(Stored records)
-- BEGIN --
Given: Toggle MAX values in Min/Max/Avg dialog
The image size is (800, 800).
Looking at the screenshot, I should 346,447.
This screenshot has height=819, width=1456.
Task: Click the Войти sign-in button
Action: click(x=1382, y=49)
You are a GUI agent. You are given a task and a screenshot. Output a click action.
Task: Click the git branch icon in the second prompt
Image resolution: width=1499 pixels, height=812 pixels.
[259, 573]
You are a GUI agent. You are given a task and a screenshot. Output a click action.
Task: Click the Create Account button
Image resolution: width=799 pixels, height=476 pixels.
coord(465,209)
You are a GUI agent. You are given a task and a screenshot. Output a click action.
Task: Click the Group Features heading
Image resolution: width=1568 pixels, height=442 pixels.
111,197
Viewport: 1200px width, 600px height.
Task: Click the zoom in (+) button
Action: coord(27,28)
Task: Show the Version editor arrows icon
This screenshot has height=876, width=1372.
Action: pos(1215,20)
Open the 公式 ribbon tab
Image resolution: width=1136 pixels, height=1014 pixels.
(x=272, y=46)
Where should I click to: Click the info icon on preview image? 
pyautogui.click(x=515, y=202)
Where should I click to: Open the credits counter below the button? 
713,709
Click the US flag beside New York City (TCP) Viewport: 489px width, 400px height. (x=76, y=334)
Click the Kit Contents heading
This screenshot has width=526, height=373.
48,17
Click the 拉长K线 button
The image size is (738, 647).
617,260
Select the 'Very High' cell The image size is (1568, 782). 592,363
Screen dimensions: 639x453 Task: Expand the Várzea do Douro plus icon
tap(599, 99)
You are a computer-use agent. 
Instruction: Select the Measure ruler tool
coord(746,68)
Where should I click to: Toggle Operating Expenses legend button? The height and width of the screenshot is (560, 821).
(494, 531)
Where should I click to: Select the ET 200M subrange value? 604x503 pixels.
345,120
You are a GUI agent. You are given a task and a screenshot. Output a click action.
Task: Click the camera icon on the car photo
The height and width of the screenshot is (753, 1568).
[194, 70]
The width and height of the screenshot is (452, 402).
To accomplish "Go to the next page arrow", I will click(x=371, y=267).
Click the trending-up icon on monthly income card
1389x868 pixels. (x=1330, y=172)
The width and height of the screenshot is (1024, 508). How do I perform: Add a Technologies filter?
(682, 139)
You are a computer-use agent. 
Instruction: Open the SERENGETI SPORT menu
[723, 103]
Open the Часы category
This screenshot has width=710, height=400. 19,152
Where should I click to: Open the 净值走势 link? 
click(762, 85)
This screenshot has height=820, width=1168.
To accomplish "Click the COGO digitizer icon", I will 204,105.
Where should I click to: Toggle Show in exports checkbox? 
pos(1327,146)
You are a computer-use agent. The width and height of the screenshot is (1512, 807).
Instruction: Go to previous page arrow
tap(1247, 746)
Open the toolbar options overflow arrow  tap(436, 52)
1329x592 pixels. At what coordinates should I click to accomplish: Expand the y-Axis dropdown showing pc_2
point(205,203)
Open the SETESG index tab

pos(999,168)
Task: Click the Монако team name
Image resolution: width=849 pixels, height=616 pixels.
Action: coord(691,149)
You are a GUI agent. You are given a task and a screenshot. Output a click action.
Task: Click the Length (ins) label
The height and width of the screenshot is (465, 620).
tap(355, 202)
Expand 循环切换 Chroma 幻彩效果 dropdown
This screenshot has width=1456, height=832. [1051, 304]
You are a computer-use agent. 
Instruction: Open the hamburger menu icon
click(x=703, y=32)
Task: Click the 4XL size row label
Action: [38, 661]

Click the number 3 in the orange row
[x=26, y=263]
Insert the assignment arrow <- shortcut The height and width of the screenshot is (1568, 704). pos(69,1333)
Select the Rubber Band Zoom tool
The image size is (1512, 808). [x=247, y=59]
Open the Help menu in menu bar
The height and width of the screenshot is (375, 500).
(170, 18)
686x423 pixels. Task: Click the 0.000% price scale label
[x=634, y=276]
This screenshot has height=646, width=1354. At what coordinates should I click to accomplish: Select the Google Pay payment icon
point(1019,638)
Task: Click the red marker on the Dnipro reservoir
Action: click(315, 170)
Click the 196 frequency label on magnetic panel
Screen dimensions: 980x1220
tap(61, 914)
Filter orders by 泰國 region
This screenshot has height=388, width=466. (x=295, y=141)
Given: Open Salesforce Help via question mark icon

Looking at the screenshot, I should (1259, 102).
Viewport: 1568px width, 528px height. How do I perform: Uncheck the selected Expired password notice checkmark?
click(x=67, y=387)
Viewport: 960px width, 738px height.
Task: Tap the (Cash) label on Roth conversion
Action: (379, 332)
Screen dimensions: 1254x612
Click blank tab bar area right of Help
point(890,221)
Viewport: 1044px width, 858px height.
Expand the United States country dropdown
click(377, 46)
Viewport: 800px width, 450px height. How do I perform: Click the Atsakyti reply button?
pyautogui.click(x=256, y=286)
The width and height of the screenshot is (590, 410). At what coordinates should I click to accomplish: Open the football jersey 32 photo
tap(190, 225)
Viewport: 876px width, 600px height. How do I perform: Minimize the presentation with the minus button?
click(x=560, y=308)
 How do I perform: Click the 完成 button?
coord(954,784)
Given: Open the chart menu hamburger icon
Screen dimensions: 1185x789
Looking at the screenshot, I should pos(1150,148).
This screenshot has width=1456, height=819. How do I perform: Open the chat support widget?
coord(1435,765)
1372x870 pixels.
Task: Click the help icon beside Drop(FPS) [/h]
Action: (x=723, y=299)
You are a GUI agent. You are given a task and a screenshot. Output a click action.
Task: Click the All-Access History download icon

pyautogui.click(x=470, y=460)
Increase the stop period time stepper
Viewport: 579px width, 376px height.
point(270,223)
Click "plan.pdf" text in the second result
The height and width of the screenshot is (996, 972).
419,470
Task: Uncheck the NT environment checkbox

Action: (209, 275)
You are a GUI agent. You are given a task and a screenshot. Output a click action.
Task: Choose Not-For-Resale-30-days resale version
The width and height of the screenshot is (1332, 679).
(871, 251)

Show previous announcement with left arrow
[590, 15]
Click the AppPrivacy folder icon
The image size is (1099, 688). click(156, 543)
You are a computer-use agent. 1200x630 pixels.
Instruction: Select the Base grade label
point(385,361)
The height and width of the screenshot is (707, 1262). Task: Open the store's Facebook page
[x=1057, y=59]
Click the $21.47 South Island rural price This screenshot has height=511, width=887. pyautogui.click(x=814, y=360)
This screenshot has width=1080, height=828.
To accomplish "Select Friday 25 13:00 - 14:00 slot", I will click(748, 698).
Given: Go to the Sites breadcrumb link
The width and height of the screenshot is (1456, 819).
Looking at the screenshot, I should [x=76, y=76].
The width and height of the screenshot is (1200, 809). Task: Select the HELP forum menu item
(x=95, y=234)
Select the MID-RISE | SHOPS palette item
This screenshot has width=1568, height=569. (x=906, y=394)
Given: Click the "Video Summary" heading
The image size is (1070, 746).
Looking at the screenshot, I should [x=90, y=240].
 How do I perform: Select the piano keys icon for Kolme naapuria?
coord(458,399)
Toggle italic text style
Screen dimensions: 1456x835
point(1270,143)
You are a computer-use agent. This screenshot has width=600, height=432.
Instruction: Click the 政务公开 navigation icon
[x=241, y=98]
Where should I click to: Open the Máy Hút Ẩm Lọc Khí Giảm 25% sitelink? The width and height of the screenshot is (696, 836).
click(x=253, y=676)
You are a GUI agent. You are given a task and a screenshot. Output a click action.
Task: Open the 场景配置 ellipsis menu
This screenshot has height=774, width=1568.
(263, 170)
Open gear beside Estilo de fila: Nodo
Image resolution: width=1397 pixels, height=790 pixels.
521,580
-- END --
◆ What the task requires
Rewrite the records so that each occurrence of "GUI agent" becomes "UI agent". Leave everything else unchanged.

◆ Solution to the problem
Given: Toggle MAX values in Min/Max/Avg dialog
The image size is (800, 800).
Looking at the screenshot, I should 346,447.
This screenshot has height=819, width=1456.
Task: Click the Войти sign-in button
Action: click(x=1382, y=49)
You are a UI agent. You are given a task and a screenshot. Output a click action.
Task: Click the git branch icon in the second prompt
Image resolution: width=1499 pixels, height=812 pixels.
[259, 573]
You are a UI agent. You are given a task and a screenshot. Output a click action.
Task: Click the Create Account button
Image resolution: width=799 pixels, height=476 pixels.
coord(465,209)
You are a UI agent. You are given a task and a screenshot. Output a click action.
Task: Click the Group Features heading
Image resolution: width=1568 pixels, height=442 pixels.
111,197
Viewport: 1200px width, 600px height.
Task: Click the zoom in (+) button
Action: coord(27,28)
Task: Show the Version editor arrows icon
This screenshot has height=876, width=1372.
Action: pos(1215,20)
Open the 公式 ribbon tab
Image resolution: width=1136 pixels, height=1014 pixels.
(x=272, y=46)
Where should I click to: Click the info icon on preview image? 
pyautogui.click(x=515, y=202)
Where should I click to: Open the credits counter below the button? 
713,709
Click the US flag beside New York City (TCP) Viewport: 489px width, 400px height. (x=76, y=334)
Click the Kit Contents heading
This screenshot has width=526, height=373.
48,17
Click the 拉长K线 button
The image size is (738, 647).
617,260
Select the 'Very High' cell The image size is (1568, 782). 592,363
Screen dimensions: 639x453 Task: Expand the Várzea do Douro plus icon
tap(599, 99)
You are a computer-use agent. 
Instruction: Select the Measure ruler tool
coord(746,68)
Where should I click to: Toggle Operating Expenses legend button? The height and width of the screenshot is (560, 821).
(494, 531)
Where should I click to: Select the ET 200M subrange value? 604x503 pixels.
345,120
You are a UI agent. You are given a task and a screenshot. Output a click action.
Task: Click the camera icon on the car photo
The height and width of the screenshot is (753, 1568).
[194, 70]
The width and height of the screenshot is (452, 402).
To accomplish "Go to the next page arrow", I will click(x=371, y=267).
Click the trending-up icon on monthly income card
1389x868 pixels. (x=1330, y=172)
The width and height of the screenshot is (1024, 508). How do I perform: Add a Technologies filter?
(682, 139)
You are a computer-use agent. 
Instruction: Open the SERENGETI SPORT menu
[723, 103]
Open the Часы category
This screenshot has width=710, height=400. 19,152
Where should I click to: Open the 净值走势 link? 
click(762, 85)
This screenshot has height=820, width=1168.
To accomplish "Click the COGO digitizer icon", I will 204,105.
Where should I click to: Toggle Show in exports checkbox? 
pos(1327,146)
You are a computer-use agent. The width and height of the screenshot is (1512, 807).
Instruction: Go to previous page arrow
tap(1247, 746)
Open the toolbar options overflow arrow  tap(436, 52)
1329x592 pixels. At what coordinates should I click to accomplish: Expand the y-Axis dropdown showing pc_2
point(205,203)
Open the SETESG index tab

pos(999,168)
Task: Click the Монако team name
Image resolution: width=849 pixels, height=616 pixels.
Action: coord(691,149)
You are a UI agent. You are given a task and a screenshot. Output a click action.
Task: Click the Length (ins) label
The height and width of the screenshot is (465, 620).
tap(355, 202)
Expand 循环切换 Chroma 幻彩效果 dropdown
This screenshot has width=1456, height=832. [1051, 304]
You are a computer-use agent. 
Instruction: Open the hamburger menu icon
click(x=703, y=32)
Task: Click the 4XL size row label
Action: [38, 661]

Click the number 3 in the orange row
[x=26, y=263]
Insert the assignment arrow <- shortcut The height and width of the screenshot is (1568, 704). pos(69,1333)
Select the Rubber Band Zoom tool
The image size is (1512, 808). [x=247, y=59]
Open the Help menu in menu bar
The height and width of the screenshot is (375, 500).
(170, 18)
686x423 pixels. Task: Click the 0.000% price scale label
[x=634, y=276]
This screenshot has height=646, width=1354. At what coordinates should I click to accomplish: Select the Google Pay payment icon
point(1019,638)
Task: Click the red marker on the Dnipro reservoir
Action: click(315, 170)
Click the 196 frequency label on magnetic panel
Screen dimensions: 980x1220
tap(61, 914)
Filter orders by 泰國 region
This screenshot has height=388, width=466. (x=295, y=141)
Given: Open Salesforce Help via question mark icon

Looking at the screenshot, I should (1259, 102).
Viewport: 1568px width, 528px height. How do I perform: Uncheck the selected Expired password notice checkmark?
click(x=67, y=387)
Viewport: 960px width, 738px height.
Task: Tap the (Cash) label on Roth conversion
Action: (379, 332)
Screen dimensions: 1254x612
Click blank tab bar area right of Help
point(890,221)
Viewport: 1044px width, 858px height.
Expand the United States country dropdown
click(377, 46)
Viewport: 800px width, 450px height. How do I perform: Click the Atsakyti reply button?
pyautogui.click(x=256, y=286)
The width and height of the screenshot is (590, 410). At what coordinates should I click to accomplish: Open the football jersey 32 photo
tap(190, 225)
Viewport: 876px width, 600px height. How do I perform: Minimize the presentation with the minus button?
click(x=560, y=308)
 How do I perform: Click the 完成 button?
coord(954,784)
Given: Open the chart menu hamburger icon
Screen dimensions: 1185x789
Looking at the screenshot, I should pos(1150,148).
This screenshot has width=1456, height=819. How do I perform: Open the chat support widget?
coord(1435,765)
1372x870 pixels.
Task: Click the help icon beside Drop(FPS) [/h]
Action: (x=723, y=299)
You are a UI agent. You are given a task and a screenshot. Output a click action.
Task: Click the All-Access History download icon

pyautogui.click(x=470, y=460)
Increase the stop period time stepper
Viewport: 579px width, 376px height.
point(270,223)
Click "plan.pdf" text in the second result
The height and width of the screenshot is (996, 972).
419,470
Task: Uncheck the NT environment checkbox

Action: (209, 275)
You are a UI agent. You are given a task and a screenshot. Output a click action.
Task: Choose Not-For-Resale-30-days resale version
The width and height of the screenshot is (1332, 679).
(871, 251)

Show previous announcement with left arrow
[590, 15]
Click the AppPrivacy folder icon
The image size is (1099, 688). click(156, 543)
You are a computer-use agent. 1200x630 pixels.
Instruction: Select the Base grade label
point(385,361)
The height and width of the screenshot is (707, 1262). Task: Open the store's Facebook page
[x=1057, y=59]
Click the $21.47 South Island rural price This screenshot has height=511, width=887. pyautogui.click(x=814, y=360)
This screenshot has width=1080, height=828.
To accomplish "Select Friday 25 13:00 - 14:00 slot", I will click(748, 698).
Given: Go to the Sites breadcrumb link
The width and height of the screenshot is (1456, 819).
Looking at the screenshot, I should [x=76, y=76].
The width and height of the screenshot is (1200, 809). Task: Select the HELP forum menu item
(x=95, y=234)
Select the MID-RISE | SHOPS palette item
This screenshot has width=1568, height=569. (x=906, y=394)
Given: Click the "Video Summary" heading
The image size is (1070, 746).
Looking at the screenshot, I should [x=90, y=240].
 How do I perform: Select the piano keys icon for Kolme naapuria?
coord(458,399)
Toggle italic text style
Screen dimensions: 1456x835
point(1270,143)
You are a computer-use agent. This screenshot has width=600, height=432.
Instruction: Click the 政务公开 navigation icon
[x=241, y=98]
Where should I click to: Open the Máy Hút Ẩm Lọc Khí Giảm 25% sitelink? The width and height of the screenshot is (696, 836).
click(x=253, y=676)
You are a UI agent. You are given a task and a screenshot. Output a click action.
Task: Open the 场景配置 ellipsis menu
This screenshot has height=774, width=1568.
(263, 170)
Open gear beside Estilo de fila: Nodo
Image resolution: width=1397 pixels, height=790 pixels.
521,580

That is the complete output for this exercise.